Huntington Beach leaders have spent the last three months wrestling with how to handle prayer during their meetings.
Now, one councilwoman is proposing ending it altogether until city leaders can come up with an inclusive approach.
Traditionally, the Greater Huntington Beach Interfaith Council has nominated religious leaders to speak at the council’s religious invocation, offering a variety of speakers from different faiths.
But the council’s new Republican majority ordered the drafting of new rules that would have the city choose who can give an invocation in February, saying the current process was too politicized.
[Read: Huntington Beach Looks To Limit Who Leads Prayers Before Meetings]
To fill in, the city has had chaplains from the police and fire departments of the Christian faith offer a prayer at the start of each meeting, but there’s been no update to when a new policy is coming.
Councilwoman Natalie Moser, the most outspoken critic of the city’s shift away from the Interfaith Council on the dais, is proposing the city instead just holds a moment of silence during invocations to avoid the appearance of any faiths receiving favoritism.
“While the Chaplain’s service during this transition period is greatly appreciated, it is not the rotating system that Council has requested,” Moser wrote in a memo to her council colleagues. “(A moment of silence) would lend the same solemnity that invocations do, while respecting the diversity of faiths and beliefs of our community.”
In an interview with Voice of OC, Moser said while she didn’t want to move forward with only a moment of silence, it’s the city’s best option until they find a more inclusive route.
“I know it’s possible to do it right, but all I’ve seen so far is nothing, and what I have seen is only one faith group represented in that time,” Moser said of the council’s current policy. “If we can’t do that, then we have the option for a moment of silence, and while it’s not my preference that may be where we’re at.”
Councilwoman Gracey Van Der Mark, who proposed the new invocation process, did not return requests for comment from Voice of OC, but pledged to fight Moser’s idea at Calvary Chapel of the Harbour’s Sunday service when she was invited on stage.
“The issue that concerns us is an item that was brought forward to eliminate prayer at the beginning of our meetings and substitute it with a moment of silence,” Van Der Mark said. “I never thought we’d be standing here fighting to continue having prayer.”
Van Der Mark also encouraged the church attendees to either show up at the meeting or write a letter protesting Moser’s idea.
“We still have a country that has freedom of religion,” said senior pastor Joe Pedick. “This is all ridiculous, this is all an attack to shut down God…we need to fight for this country but it starts here in Huntington Beach.”
Pedick then prayed over Van Der Mark and the rest of the council’s conservative majority and wished them luck in the Tuesday night vote.
Moser called Van Der Mark’s remarks at the church “inappropriate,” and said she’s already received emails calling her “morally bankrupt,” or that she’s trying to eliminate prayer.
“The reality is I’m trying to create a constitutionally sound policy that represents the entire community,” Moser said.
Van Der Mark and the rest of the majority’s complaints revolved around Rabbi Stephen Einstein, a member of the Interfaith Council, claiming his prayer in front of city leaders on Dec. 6 was politically biased.
Councilman Dan Kalmick said that Moser sponsored Einstein for that invocation, but both said that there was no political motivation behind it.
“There wasn’t a lot of thought put into it.

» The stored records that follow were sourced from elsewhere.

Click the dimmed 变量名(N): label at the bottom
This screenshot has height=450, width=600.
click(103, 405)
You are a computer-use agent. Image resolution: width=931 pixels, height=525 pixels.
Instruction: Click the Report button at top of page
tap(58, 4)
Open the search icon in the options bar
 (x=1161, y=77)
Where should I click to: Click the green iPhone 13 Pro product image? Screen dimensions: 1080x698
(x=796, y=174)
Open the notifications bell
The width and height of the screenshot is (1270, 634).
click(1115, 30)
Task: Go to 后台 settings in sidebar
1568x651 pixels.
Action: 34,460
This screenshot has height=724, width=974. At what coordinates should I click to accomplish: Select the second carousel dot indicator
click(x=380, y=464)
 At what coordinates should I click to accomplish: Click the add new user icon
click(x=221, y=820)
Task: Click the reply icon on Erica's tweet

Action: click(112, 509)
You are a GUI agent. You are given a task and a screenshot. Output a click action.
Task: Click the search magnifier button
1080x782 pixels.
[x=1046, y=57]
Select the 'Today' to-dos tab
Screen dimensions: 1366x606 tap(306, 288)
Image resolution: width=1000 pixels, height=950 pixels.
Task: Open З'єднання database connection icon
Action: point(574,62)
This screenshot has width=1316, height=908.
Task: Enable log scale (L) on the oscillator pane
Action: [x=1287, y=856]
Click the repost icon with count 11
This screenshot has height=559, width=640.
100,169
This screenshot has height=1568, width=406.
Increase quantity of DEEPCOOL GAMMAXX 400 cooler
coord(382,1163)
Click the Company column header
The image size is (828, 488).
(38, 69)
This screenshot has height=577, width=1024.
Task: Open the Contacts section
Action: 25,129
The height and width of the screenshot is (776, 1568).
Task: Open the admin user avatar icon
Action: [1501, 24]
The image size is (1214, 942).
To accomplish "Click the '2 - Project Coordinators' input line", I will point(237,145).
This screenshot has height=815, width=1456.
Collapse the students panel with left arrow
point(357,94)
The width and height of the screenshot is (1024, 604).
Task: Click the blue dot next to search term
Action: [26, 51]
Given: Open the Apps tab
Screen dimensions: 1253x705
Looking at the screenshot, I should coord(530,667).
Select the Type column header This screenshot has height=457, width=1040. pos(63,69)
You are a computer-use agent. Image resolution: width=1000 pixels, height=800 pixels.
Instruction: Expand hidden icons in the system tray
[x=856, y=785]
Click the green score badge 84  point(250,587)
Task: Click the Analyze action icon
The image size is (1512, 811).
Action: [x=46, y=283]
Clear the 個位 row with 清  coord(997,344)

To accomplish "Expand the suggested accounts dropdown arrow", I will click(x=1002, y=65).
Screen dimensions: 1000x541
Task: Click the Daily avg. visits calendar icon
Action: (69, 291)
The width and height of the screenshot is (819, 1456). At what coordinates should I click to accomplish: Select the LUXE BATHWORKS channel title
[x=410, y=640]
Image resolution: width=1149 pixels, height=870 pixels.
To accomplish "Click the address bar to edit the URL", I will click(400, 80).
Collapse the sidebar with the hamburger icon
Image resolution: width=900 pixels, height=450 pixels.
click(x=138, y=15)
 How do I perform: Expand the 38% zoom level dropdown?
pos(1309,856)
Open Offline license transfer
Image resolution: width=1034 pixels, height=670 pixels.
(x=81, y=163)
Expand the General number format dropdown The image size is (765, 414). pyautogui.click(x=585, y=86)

Let me put it that way. There wasn’t scheming,” Kalmick said in an interview last month. “There wasn’t like an analysis with a whiteboard and a spreadsheet. This was literally like a 30 second conversation.”
While Einstein did not openly state any political views during his invocation, he has been a vocal critic of Van Der Mark over the last several years, calling for her to be investigated in 2018 after she posted material online he described as anti-semitic, Islamophobic and racist.
While Van Der Mark was not removed from her post on the city’s finance commission at the time, she was removed from posts with the Ocean View School District.
Mayor Tony Strickland also claimed he’d received “hundreds,” of complaints about the invocation system, but a Voice of OC public records request found most complaints submitted to the city were over the council’s proposed new system, not the old one.
[Read: How Many Residents Really Complained About Prayers at Huntington Beach City Council Meetings?]
In an April interview, Van Der Mark claimed many of the complaints she received were in person or on social media and wouldn’t show up in a public records request.
The council meets at 6 p.m. on Tuesday night, and the meeting will be livestreamed to the city’s YouTube channel.